Hand-in hand with the GLIXTP trait, BASF is planning to register Alite 27 Herbicide for use on isoxaflutole-resistant cotton – which would then be the first and only HPPD inhibitor herbicide registered for cotton – with launch also anticipated for 2023, pending EPA registration.
“This is going to add a very useful tool with a different mode of action to help cotton growers round out their herbicide program, especially pre-emergence,” said Westberg, Diversified Regional Technical Service Manager for BASF. “It’s a residual herbicide primarily for use pre-emerge but with the flexibility to also be used early post. It’s good on Palmer amaranth and also adds a lot of grass activity, which is critical now in some of our Southern geographies where growers are dealing with glyphosate resistant grasses.

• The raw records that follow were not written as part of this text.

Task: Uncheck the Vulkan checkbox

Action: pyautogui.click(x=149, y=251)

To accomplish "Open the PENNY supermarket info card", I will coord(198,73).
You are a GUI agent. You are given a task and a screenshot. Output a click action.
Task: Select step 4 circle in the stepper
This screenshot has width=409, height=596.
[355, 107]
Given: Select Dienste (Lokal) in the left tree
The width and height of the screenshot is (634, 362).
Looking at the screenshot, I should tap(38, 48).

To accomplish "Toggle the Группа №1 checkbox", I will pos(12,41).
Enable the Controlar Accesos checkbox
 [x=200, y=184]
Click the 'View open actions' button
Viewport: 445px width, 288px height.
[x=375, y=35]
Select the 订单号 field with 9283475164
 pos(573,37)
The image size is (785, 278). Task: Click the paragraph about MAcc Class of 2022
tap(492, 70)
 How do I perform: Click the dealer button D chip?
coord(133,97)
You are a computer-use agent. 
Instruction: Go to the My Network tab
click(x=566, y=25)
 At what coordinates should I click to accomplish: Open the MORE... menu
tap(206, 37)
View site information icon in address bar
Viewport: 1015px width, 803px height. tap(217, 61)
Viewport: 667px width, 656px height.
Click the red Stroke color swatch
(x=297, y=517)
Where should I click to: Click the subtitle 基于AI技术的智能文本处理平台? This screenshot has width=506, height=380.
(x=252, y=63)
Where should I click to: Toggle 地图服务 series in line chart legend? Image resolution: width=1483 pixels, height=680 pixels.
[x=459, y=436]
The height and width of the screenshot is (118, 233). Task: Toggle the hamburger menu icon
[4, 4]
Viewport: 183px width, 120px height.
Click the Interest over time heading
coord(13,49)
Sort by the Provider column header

Westberg also pointed out a unique characteristic of Alite 27 – its ability to recharge and reactivate with rainfall to control small, emerged weeds that may have escaped pre treatments in drier weather. “With most pre’s, if you don’t get activation and weeds come up, it’s pretty much a done deal,” he said. “Alite 27 will provide a little more opportunity early season. I think it’s really going to beef up BASF’s solutions to cotton growers across the Cotton Belt and be a game changer.”
Westberg also pointed out the recent introductions of Revytek, a three-way fungicide for use in cotton, and Sefina insecticide, a beneficial-friendly product for aphid control in cotton. And Prowl is also getting a fresh look from BASF researchers, potentially as part of a system to help augment pigweed and grass control in certain geographies.